What needs to be done:
Would you copy out only the lines from the one with "Where should I click to: Go" to the end of the records, exactly as they stand?

Saved entries
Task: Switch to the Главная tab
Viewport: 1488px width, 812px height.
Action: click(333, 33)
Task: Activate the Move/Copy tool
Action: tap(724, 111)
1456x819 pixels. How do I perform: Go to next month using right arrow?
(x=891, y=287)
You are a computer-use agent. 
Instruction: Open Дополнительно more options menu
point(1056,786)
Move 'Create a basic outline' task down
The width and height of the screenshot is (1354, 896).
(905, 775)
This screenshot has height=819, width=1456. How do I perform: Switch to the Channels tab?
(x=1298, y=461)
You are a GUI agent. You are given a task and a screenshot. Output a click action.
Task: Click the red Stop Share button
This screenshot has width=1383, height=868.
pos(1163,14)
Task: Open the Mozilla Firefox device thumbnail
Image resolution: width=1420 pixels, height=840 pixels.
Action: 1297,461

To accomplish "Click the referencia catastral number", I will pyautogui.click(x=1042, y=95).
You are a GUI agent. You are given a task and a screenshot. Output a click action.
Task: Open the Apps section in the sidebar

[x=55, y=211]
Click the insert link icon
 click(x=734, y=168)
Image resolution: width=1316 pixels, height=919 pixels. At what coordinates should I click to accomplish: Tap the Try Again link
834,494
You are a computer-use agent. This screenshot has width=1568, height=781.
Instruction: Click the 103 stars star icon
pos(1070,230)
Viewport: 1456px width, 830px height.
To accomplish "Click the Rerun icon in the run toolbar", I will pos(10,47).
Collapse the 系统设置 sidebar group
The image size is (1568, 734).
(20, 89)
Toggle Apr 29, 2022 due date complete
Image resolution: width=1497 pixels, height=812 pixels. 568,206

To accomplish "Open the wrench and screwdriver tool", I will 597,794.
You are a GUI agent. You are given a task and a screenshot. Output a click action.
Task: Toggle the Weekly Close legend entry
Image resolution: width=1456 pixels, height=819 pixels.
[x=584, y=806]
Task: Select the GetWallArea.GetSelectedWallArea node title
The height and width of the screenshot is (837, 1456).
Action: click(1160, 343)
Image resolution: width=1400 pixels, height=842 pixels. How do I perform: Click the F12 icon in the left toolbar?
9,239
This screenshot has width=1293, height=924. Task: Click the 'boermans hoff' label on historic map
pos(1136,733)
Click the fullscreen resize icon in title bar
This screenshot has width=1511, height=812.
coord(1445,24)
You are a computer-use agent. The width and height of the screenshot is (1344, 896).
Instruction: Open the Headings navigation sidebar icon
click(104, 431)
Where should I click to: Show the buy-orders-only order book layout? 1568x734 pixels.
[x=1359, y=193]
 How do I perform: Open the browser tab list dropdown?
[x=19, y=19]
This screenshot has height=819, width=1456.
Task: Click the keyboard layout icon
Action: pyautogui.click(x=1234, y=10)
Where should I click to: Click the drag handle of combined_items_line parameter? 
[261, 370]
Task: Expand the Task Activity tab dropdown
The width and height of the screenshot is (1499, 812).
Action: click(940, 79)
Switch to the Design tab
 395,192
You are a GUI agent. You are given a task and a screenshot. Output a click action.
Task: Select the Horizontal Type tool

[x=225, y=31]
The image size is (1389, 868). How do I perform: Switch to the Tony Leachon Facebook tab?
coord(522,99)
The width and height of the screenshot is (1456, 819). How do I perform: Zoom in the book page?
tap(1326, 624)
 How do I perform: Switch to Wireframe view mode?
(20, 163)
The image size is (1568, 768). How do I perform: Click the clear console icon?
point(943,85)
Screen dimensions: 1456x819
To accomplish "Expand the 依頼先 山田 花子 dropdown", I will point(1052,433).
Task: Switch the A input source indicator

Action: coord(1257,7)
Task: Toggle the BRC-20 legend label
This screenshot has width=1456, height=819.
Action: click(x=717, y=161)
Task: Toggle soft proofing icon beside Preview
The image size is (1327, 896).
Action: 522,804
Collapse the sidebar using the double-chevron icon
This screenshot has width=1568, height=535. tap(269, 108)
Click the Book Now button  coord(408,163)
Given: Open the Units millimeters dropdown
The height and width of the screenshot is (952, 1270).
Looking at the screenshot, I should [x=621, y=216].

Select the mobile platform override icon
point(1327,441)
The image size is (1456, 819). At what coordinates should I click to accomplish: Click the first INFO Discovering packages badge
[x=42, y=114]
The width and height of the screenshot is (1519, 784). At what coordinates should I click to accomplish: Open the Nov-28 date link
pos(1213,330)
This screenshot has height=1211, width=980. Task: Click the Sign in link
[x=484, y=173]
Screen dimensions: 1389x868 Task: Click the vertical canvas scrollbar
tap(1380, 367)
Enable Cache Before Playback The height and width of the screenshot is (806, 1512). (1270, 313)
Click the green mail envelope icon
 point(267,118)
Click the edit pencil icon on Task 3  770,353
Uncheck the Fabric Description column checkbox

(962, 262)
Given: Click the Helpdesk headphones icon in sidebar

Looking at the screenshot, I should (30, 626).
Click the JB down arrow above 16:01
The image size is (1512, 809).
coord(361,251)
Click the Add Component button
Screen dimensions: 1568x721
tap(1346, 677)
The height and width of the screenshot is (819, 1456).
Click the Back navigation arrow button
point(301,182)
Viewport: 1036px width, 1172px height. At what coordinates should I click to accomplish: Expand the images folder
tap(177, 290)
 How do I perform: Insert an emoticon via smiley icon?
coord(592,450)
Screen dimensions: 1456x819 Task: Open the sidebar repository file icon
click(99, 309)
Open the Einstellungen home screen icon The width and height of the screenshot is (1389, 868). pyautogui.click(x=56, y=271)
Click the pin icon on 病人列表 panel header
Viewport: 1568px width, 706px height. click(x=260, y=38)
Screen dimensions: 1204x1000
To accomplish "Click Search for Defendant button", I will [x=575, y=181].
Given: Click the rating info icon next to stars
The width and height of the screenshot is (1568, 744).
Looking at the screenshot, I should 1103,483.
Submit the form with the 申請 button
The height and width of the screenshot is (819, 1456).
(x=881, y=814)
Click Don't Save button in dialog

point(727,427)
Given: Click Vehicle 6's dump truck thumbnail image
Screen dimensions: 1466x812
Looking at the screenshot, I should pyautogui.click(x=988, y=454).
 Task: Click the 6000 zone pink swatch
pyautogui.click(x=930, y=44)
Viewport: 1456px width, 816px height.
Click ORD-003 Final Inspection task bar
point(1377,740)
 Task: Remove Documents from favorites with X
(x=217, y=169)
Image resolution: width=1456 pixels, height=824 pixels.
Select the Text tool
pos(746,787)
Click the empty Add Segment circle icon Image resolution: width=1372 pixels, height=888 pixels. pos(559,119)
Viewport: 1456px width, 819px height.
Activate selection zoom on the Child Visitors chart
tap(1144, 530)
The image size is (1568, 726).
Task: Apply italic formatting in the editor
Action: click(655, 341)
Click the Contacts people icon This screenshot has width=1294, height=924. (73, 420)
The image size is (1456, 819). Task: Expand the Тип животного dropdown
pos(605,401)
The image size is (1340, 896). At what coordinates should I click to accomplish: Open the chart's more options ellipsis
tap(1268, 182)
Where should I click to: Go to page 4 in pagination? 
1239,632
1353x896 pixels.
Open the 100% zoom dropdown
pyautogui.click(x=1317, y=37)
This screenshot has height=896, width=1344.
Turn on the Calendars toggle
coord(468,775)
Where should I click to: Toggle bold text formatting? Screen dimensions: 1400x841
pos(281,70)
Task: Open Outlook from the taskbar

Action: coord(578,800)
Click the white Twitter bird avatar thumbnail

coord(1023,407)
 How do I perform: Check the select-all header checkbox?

Exercise result:
Where should I click to: Go to page 4 in pagination? 
1239,632
1353x896 pixels.
Open the 100% zoom dropdown
pyautogui.click(x=1317, y=37)
This screenshot has height=896, width=1344.
Turn on the Calendars toggle
coord(468,775)
Where should I click to: Toggle bold text formatting? Screen dimensions: 1400x841
pos(281,70)
Task: Open Outlook from the taskbar

Action: coord(578,800)
Click the white Twitter bird avatar thumbnail

coord(1023,407)
 How do I perform: Check the select-all header checkbox?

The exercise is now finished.